#### [Document text]
Because this last month is not your life story. It’s not even a half of the book. It’s a sentence, or a paragraph, or maybe a chapter in your story. If you force it to end here, you’ll never get the chance to write your happy ending. You matter. Your story matters—the joys and pains that make up each page all matter.
I can’t describe how much I appreciate your words and the time you took to share your support and encouraging messages. I speak from the bottom of my heart when I’m saying that they mean the world to me. At least it’s great to see that the world is not filled only with people without any compassion and morals.
I understand all of your points. I have been through difficult times all my life and I know that I can go through them. The thought that demoralizes me the most, however, is that I’m not sure it makes sense to go through that anymore. Why do I need to experience all of this, to suffer that much, just so at a later stage to need to go through the same process again? I don’t see the point. I’m exhausted. Mentally and physically, as this is all taking a toll on my health too. I don’t have any desire to be part of this cycle anymore. There’s nothing that motivates me to do it. It all just feels so cruel, painful and upsetting. I can’t sleep, I can’t eat, I can’t even cry anymore. It’s all just plain suffering. I have been attending therapy too and it’s not giving me anything – just more words that don’t have any effect on me.
The bad things happening to me are not stopping too. I really do feel like I’m on the edge of my absolute breaking point. Honestly, the only thing that is stopping me to end it all is that I don’t want to do this to my parents, who love me a lot, but this motive is quickly losing its effect now. I’m so tired.

#### [Stored data entries]

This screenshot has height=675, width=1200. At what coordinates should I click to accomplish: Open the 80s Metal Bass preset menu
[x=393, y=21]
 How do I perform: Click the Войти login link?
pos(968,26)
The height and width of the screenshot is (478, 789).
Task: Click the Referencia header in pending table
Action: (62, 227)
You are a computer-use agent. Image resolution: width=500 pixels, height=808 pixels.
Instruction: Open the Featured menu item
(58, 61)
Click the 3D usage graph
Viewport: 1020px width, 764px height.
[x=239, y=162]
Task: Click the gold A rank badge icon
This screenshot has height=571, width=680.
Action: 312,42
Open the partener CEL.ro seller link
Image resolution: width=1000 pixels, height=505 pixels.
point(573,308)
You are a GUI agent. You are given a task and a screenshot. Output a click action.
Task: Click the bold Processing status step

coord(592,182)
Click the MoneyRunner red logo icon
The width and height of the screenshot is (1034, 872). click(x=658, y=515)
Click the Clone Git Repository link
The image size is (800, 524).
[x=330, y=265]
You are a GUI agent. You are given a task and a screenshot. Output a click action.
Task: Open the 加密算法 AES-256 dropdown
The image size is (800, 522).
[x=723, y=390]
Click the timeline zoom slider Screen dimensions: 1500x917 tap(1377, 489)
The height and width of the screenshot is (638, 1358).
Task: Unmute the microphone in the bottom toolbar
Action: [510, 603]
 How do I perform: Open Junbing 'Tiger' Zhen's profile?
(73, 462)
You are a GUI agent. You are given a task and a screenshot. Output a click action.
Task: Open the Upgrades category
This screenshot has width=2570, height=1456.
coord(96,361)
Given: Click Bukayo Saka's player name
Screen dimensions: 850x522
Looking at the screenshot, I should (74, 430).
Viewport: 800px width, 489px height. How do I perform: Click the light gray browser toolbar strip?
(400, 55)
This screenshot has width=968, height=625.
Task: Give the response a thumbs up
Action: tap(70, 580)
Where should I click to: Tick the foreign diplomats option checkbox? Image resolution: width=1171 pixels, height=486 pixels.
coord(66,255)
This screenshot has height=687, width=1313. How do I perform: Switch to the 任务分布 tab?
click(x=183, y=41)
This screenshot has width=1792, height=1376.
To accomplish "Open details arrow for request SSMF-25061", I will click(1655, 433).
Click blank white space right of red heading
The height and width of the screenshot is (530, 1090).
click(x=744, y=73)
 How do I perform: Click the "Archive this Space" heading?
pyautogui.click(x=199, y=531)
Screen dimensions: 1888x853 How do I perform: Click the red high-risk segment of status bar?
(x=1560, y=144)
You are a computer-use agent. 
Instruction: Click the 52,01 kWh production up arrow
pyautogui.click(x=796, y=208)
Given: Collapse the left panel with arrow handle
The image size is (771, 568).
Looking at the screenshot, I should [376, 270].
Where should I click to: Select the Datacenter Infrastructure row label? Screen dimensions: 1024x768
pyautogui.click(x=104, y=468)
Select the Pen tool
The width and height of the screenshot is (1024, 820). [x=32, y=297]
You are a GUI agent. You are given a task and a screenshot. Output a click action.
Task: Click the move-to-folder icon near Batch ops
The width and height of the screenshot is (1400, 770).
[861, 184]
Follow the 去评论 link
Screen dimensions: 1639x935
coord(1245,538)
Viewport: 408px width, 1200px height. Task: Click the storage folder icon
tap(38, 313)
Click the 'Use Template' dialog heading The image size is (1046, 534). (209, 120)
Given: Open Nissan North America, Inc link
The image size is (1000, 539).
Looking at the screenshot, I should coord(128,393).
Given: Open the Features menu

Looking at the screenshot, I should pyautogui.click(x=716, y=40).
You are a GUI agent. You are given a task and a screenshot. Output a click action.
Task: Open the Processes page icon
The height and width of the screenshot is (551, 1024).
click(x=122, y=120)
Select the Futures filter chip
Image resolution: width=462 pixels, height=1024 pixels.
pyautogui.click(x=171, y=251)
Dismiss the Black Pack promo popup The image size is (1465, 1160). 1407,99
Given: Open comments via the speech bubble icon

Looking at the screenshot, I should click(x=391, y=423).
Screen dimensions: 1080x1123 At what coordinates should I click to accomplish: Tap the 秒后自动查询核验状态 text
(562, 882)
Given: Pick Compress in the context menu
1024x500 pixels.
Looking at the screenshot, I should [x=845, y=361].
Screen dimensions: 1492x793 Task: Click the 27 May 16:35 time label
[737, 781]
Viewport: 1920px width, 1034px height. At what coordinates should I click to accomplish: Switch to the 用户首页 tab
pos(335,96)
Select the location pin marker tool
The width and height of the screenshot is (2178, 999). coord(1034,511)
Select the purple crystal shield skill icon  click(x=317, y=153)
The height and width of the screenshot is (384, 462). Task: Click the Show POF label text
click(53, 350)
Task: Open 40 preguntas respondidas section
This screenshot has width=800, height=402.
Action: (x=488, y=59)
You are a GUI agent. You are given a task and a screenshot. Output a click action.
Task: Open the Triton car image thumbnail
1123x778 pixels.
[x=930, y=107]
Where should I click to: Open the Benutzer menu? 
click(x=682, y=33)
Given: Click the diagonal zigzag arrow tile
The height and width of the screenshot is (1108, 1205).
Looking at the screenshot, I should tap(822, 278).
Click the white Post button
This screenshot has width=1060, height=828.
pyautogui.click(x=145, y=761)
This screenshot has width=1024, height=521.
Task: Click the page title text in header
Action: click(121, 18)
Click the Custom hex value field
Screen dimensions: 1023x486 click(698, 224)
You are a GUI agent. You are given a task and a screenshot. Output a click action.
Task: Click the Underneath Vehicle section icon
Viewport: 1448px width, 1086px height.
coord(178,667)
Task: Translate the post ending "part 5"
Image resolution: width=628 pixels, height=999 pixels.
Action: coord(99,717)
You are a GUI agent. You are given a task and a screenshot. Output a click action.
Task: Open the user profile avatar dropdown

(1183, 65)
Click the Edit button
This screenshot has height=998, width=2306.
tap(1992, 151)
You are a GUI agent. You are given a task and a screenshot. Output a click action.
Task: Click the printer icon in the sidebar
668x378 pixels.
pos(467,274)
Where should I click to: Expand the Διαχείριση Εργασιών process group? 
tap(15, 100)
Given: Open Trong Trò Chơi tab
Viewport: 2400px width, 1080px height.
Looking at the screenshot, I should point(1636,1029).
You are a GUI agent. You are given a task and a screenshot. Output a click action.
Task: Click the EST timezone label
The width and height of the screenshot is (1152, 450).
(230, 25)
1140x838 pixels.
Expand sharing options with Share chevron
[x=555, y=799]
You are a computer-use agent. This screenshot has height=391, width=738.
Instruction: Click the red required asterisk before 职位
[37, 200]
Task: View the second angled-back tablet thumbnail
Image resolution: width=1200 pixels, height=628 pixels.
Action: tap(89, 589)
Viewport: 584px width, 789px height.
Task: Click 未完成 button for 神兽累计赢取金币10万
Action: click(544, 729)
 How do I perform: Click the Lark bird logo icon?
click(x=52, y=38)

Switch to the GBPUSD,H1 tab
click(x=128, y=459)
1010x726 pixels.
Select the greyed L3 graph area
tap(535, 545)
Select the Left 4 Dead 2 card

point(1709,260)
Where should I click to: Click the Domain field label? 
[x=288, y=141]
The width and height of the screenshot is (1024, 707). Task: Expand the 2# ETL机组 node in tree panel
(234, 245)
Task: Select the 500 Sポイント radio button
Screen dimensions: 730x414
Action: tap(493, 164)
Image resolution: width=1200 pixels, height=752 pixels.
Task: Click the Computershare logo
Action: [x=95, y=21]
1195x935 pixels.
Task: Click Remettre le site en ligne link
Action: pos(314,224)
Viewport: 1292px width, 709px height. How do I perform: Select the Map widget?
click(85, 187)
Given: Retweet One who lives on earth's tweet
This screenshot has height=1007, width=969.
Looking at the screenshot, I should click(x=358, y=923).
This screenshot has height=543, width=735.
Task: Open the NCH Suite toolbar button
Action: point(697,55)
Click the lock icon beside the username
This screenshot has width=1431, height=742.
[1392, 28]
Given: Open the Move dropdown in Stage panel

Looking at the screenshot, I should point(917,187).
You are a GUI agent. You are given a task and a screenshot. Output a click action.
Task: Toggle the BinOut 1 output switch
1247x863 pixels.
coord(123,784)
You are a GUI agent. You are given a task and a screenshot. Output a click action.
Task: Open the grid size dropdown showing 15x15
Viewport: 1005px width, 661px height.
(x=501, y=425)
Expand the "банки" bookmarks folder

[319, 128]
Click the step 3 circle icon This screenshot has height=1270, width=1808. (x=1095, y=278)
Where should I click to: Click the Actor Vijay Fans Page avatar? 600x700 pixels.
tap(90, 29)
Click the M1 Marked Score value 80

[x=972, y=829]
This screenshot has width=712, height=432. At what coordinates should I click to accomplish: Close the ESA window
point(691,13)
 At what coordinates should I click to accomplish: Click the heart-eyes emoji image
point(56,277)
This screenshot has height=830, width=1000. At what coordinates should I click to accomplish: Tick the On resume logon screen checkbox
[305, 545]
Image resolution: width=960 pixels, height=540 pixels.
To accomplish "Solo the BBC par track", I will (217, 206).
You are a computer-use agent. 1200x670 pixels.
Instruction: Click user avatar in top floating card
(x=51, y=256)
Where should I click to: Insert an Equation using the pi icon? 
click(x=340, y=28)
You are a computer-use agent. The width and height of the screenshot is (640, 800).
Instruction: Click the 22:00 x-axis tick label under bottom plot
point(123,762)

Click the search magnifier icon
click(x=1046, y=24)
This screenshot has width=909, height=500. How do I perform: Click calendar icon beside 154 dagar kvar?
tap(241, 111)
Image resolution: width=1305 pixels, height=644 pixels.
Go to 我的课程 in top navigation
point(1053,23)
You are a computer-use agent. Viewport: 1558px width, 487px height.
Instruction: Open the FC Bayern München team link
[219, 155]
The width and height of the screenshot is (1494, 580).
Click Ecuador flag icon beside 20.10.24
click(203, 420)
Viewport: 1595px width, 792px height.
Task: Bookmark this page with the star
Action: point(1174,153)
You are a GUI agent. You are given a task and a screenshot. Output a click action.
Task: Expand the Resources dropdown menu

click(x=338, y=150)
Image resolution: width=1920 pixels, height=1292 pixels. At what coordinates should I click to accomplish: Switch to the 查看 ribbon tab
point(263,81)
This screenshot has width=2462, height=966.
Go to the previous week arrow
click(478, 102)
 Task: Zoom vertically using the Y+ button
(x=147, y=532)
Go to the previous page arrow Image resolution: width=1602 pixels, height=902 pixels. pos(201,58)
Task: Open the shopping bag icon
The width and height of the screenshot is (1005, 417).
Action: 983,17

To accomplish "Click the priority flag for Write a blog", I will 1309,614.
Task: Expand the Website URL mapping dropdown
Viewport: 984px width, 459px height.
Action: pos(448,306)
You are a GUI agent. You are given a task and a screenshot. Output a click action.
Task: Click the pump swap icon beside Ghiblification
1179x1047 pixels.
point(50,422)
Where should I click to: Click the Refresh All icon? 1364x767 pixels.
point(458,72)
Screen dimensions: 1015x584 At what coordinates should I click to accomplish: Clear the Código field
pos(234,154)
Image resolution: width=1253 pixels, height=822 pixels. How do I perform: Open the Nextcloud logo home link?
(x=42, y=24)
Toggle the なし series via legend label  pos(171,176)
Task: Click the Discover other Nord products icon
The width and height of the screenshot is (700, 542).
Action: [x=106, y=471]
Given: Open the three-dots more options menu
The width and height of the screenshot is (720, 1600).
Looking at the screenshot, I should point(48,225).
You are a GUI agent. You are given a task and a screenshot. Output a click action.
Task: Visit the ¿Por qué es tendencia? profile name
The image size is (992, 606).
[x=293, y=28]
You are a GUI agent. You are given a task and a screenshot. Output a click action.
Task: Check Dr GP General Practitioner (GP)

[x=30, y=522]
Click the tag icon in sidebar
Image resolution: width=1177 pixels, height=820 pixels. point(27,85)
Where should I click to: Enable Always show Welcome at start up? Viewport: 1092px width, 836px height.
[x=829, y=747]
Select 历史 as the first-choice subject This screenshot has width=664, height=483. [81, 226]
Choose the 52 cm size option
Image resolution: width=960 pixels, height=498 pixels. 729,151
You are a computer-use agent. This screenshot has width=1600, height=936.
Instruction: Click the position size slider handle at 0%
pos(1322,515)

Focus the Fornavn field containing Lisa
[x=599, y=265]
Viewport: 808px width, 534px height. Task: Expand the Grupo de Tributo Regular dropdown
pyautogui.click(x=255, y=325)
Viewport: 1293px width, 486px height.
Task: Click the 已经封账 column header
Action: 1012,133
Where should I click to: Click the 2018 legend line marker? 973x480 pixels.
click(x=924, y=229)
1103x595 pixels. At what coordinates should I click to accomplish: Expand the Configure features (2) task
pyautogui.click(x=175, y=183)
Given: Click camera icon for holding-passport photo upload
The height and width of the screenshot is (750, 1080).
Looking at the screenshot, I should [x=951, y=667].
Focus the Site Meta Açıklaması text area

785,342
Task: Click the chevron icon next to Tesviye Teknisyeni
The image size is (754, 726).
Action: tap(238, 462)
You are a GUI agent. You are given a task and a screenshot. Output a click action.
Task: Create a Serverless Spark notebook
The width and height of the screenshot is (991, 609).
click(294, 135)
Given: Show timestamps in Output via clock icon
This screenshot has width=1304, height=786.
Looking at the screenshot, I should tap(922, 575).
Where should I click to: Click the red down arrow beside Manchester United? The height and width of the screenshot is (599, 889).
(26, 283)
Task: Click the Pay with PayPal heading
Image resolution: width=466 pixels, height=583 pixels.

#### [Your tasks]
(1) Print the passage word for word, starting at "I can’t describe" and ending at "compassion and morals.".
(2) In the passage, what has the writer been attending that is having no effect?

#### [Task-by-task solutions]
(1)
I can’t describe how much I appreciate your words and the time you took to share your support and encouraging messages. I speak from the bottom of my heart when I’m saying that they mean the world to me. At least it’s great to see that the world is not filled only with people without any compassion and morals.

(2) Therapy.